After two years on the Clan Graham (2) Howard found himself in Glasgow when WWI broke out. With some of his friends he joined the Highland Light Infantry and died of injuries sustained on the first day of the Battle of the Somme.
His wealthy Father TB Davis was determined that his son would not be forgotten.
His Dad also bought HMS Thames in 1920 and brought it out to SA where it was renamed SATS General Botha and served as the SA’s Merchant Navy Training Academy until they moved to Granger Bay.
Their training ketch (the equivalent of the Halcyon at Warsash) was named the Howard Davis, although Bothie cadets irreverently dubbed it the Olympic Flame – because it never went out!

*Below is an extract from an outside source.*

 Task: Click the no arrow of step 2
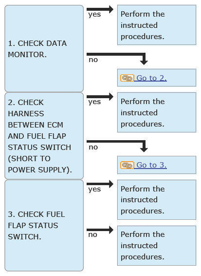point(117,146)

In the UK the Honorable Company of Master Mariners still manages the Howard Leopold Davis Charity whose purposes are “to relieve Master Mariners and maritime Deck Officers of the British Merchant Navy and their families and dependants who are in need through financial hardship, sickness, disability or the effects of old age.
The Educational purposes are to educate and train persons serving or intending to serve in the British Merchant Navy and persons with an interest in seamanship or sailing.”

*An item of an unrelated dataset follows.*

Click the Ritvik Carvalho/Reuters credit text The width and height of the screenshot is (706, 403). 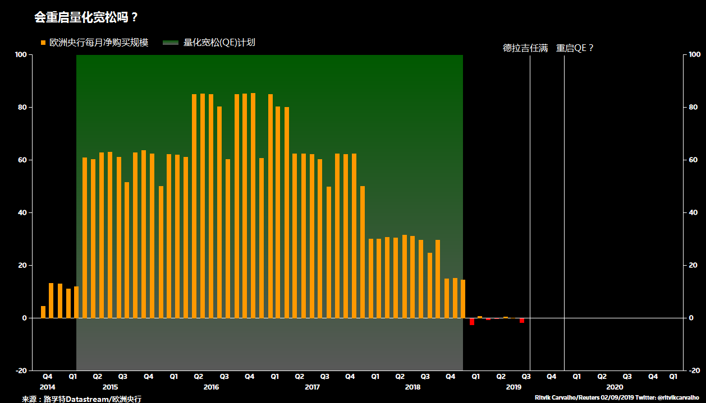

Howard Davis is one Clan Line cadet whose name will be remembered for many more years to come.
Those of you who’ve visited Durban may have noticed the Howard College university buildings which dominate the skyline behind Maydon Wharf.

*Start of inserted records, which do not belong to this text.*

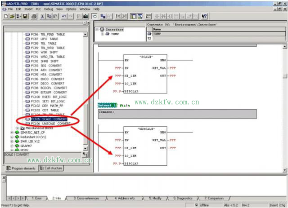Image resolution: width=288 pixels, height=208 pixels.
Task: Select FC106 UNSCALE CONVERT in tree
Action: [x=50, y=124]
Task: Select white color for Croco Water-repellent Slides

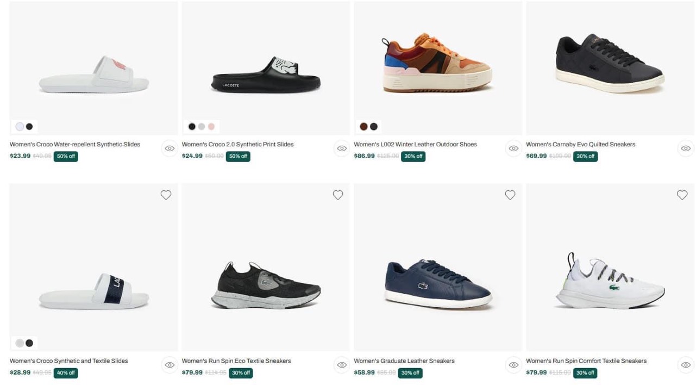Action: [x=20, y=127]
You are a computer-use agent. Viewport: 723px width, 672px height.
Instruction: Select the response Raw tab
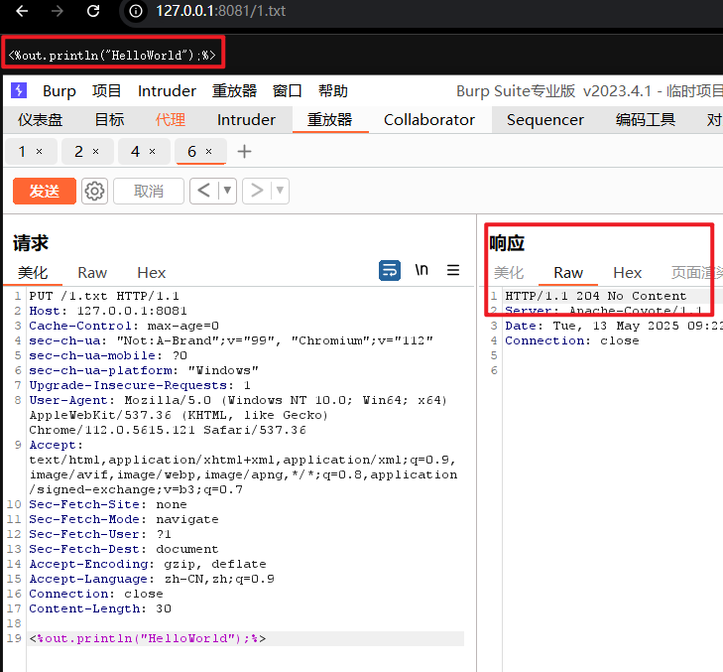(x=568, y=272)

These were donated in Howard’s memory.
The taller building is called the Memorial Tower Building in Howard’s memory.
On entering Howard College building you are greeted by a large painting of Howard in his cadet’s uniform with a model of the Clan Graham beneath.
In Jersey the magnificent Howard Davis Park and Memorial Hall are to be found.
The St Helier War Cemetery in the park is the only Commonwealth War Graves Commission cemetery where the crosses are made of wood, not stone.
As recently as 2016 Howard’s great niece laid the foundation stone for Victoria College’s new Howard Davis Hall to commemorate the centenary since his death.
Throughout those 100 years the school has benefited through ongoing scholarships as well as the College’s Howard Davis Theatre.